Nei quattro angoli del pianeta i consumatori attribuiscono grandi apprezzamenti per il cibo italiano: "The best", per molti, per una cena gratificante, per far bella figura con gli ospiti, e per fare un dono di prestigio. Ma se la reputazione è alta, secondo un'analisi sui commenti web - presentata dallo Studio Valdani e Vicari insieme alla Cia-Agricoltori Italiani, Ice, Gambero Rosso Internazional, e Centro Studi Anticontraffazione a Roma presso la Stampa Estera - i numeri dell'export sono bassi e, come sottolineato dal presidente della Cia Dino Scanavino "gli stranieri non conoscono il 95% dei prodotti agroalimentari made in Italy, un vero e proprio scrigno di tesori nascosti di cui appena una dozzina sono di chiara fama".
Del resto, ha osservato Enrico Valdani, responsabile dello studio Valdani e Vicari, "il 64% dell'export agricolo nel mondo è animato da 15 Paesi. Quelli che esportano di più sono, nell'ordine: Stati Uniti, Olanda, Brasile, Germania e Francia. L'Italia è solo al quindicesimo posto, anche dopo il Belgio che ha un numero di abitanti pari a quelli della Lombardia. Mentre siamo al settimo posto come Paese importatore. Ciò significa che dobbiamo conquistare i mercati esteri cambiando strategia e facendo sistema".

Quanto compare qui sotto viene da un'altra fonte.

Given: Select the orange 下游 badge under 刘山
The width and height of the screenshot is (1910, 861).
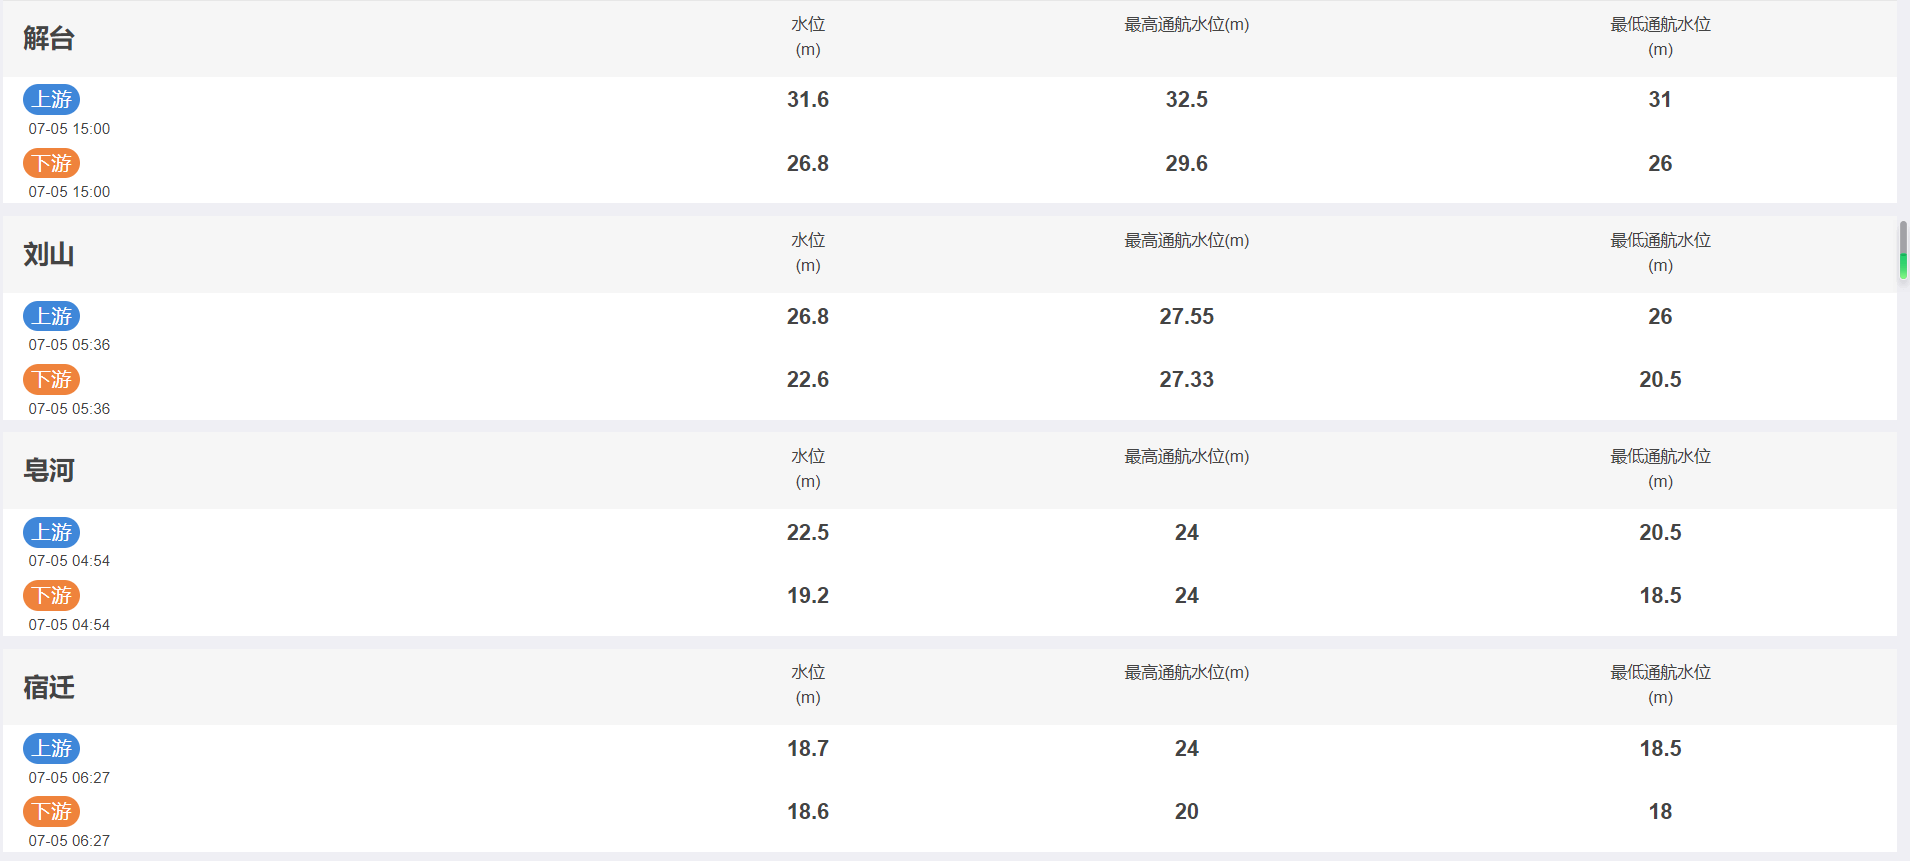Looking at the screenshot, I should [52, 379].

Un fare squadra e sistema che, secondo il presidente della Cia Scanavino, "permetterà di sbloccare un potenziale da 70 miliardi di euro di export. Ma non si può più puntare solo sul 'Km zero'; stiamo relegando le nostre produzioni alla vendita nei mercatini rionali, che complessivamente generano un fatturato sotto 1,5 miliardi di euro. E' miope non guardare all'obiettivo 70 miliardi".